_Short problem A_.
Reproduce the part of the tribunal decision starting with "1. The Tribunal" and going on through "lodging her application.".

======== Document extract

Last Updated: 23 December 2011

Administrative Appeals Tribunal

ADMINISTRATIVE APPEALS TRIBUNAL )

) No: 2011/3398

GENERAL ADMINISTRATIVE DIVISION )

Re Leilani Tan

Applicant

And Minister for Immigration and Citizenship

Respondent

DECISION (CORRIGENDUM)

Tribunal Mr R P Handley, Deputy President

Date 14 December 2011

Place Sydney

WHEREAS:

The Tribunal published its written reasons to decision in this matter on 12 December 2011:

  1. The Tribunal wishes to amend the written reasons to decision to rectify an error.
  2. The Tribunal therefore orders that the decision of the Tribunal should be amended to reflect the following amendment to paragraph [23] of the decision:
    1. Ms Weston said the Minister contends that Ms Tan does not meet the requirement set out in ss 22(9)(d) for a close and continuing association with Australia in the fouryear period prior to lodging her application.

..............[sgd]...........
Mr R P Handley
Deputy President


Administrative Appeals Tribunal

DECISION AND REASONS FOR DECISION

[2011] AATA 877

ADMINISTRATIVE APPEALS TRIBUNAL )

) No 2011/3398

GENERAL ADMINISTRATIVE DIVISION

)

Re
Leilani Tan

Applicant


And
Minister for Immigration and Citizenship

Respondent

DECISION

Tribunal
Mr R P Handley, Deputy President

Date 12 December 2011

Place Sydney

Decision
The decision under review is affirmed.

....................[sgd]......................
Mr R P Handley
Deputy President

CATCHWORDS

IMMIGRATION & CITZENSHIP - refusal to grant citizenship by conferral – applicant married to Australian citizen - applicant does not meet residence requirements – application of Australian Citizenship Instructions

RELEVANT ACT

Australian Citizenship Act 2007 ss 21, 22, 22A, 22B, 23, 24

CITATIONS

Hneidi v Minister for Immigration and Citizenship (2010) 182 FCR 115; (2010) 114 ALD 26; (2010) 265 ALR 292; [2010] FCAFC 20

Re Jiang and Minister for Immigration and Citizenship [2011] AATA 688

Re Minhas and Minister for Immigration and Citizenship (2011) 121 ALD 647;  [2011] AATA 388 

OTHER AUTHORITIES

Australian Citizenship Instructions, Chapter 5, 15 September 2011

REASONS FOR DECISION

12 December 2011
Mr R P Handley, Deputy President
  1. Ms Tan has applied to the Tribunal for a review of a decision of a delegate of the Minister for Immigration and Citizenship to refuse her application for Australian citizenship by conferral on the ground that she did not meet the residence requirements. The issue for the Tribunal is whether this is the correct or preferable decision.

================

_Short problem B_.
Write out the entries, starting with the first line and going on through the line with "Action: tap(172, 260)".

======== Data supplied

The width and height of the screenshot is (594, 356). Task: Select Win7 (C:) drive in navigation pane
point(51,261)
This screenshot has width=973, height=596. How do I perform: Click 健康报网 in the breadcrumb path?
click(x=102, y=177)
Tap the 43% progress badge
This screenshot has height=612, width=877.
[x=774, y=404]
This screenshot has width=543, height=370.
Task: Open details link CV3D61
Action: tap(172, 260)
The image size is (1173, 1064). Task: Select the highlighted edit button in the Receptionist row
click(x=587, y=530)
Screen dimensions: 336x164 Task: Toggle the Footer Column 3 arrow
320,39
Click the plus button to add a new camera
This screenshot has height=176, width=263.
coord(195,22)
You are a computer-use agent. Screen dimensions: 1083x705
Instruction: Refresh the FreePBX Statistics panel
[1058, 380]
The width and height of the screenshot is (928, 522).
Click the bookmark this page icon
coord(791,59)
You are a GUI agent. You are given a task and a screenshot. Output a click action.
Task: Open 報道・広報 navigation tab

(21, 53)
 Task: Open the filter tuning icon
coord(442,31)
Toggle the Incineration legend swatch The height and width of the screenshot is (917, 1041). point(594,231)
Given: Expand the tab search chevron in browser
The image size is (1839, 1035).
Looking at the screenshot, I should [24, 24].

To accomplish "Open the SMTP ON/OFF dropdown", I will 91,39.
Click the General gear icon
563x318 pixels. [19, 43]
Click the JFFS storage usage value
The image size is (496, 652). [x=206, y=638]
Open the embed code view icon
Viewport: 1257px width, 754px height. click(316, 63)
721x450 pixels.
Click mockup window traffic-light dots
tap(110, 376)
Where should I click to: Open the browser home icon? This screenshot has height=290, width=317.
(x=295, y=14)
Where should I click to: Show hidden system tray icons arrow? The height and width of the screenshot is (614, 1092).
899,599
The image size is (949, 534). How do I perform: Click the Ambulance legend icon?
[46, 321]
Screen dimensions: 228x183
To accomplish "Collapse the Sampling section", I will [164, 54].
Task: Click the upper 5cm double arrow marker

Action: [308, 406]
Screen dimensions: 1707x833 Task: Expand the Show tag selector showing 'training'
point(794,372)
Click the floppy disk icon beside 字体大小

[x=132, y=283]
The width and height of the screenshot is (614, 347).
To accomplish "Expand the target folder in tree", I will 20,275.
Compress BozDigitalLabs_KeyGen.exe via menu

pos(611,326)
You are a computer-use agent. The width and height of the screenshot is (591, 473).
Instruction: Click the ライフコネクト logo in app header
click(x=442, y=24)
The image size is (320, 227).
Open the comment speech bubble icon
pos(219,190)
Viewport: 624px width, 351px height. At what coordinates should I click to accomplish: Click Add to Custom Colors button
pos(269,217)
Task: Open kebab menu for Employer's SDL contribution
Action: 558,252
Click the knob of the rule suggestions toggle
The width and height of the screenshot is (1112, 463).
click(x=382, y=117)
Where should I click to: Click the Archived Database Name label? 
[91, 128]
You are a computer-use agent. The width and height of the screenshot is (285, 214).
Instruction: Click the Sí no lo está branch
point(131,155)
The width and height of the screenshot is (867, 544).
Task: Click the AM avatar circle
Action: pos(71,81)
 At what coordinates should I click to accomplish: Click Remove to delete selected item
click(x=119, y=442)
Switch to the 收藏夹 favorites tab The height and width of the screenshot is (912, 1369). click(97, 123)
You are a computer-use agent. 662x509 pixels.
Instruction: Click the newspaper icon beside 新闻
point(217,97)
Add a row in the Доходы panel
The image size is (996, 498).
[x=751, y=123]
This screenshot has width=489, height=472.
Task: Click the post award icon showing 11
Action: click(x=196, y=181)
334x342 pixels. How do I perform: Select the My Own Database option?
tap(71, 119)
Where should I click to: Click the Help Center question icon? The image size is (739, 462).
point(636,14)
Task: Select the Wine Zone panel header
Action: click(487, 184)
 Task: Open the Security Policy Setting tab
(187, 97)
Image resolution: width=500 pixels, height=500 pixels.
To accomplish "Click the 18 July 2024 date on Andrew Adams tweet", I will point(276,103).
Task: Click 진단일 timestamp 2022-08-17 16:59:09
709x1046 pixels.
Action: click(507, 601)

================

_Correct result A_.
1. The Tribunal wishes to amend the written reasons to decision to rectify an error.
  2. The Tribunal therefore orders that the decision of the Tribunal should be amended to reflect the following amendment to paragraph [23] of the decision:
    1. Ms Weston said the Minister contends that Ms Tan does not meet the requirement set out in ss 22(9)(d) for a close and continuing association with Australia in the fouryear period prior to lodging her application.

_Correct result B_.
The width and height of the screenshot is (594, 356). Task: Select Win7 (C:) drive in navigation pane
point(51,261)
This screenshot has width=973, height=596. How do I perform: Click 健康报网 in the breadcrumb path?
click(x=102, y=177)
Tap the 43% progress badge
This screenshot has height=612, width=877.
[x=774, y=404]
This screenshot has width=543, height=370.
Task: Open details link CV3D61
Action: tap(172, 260)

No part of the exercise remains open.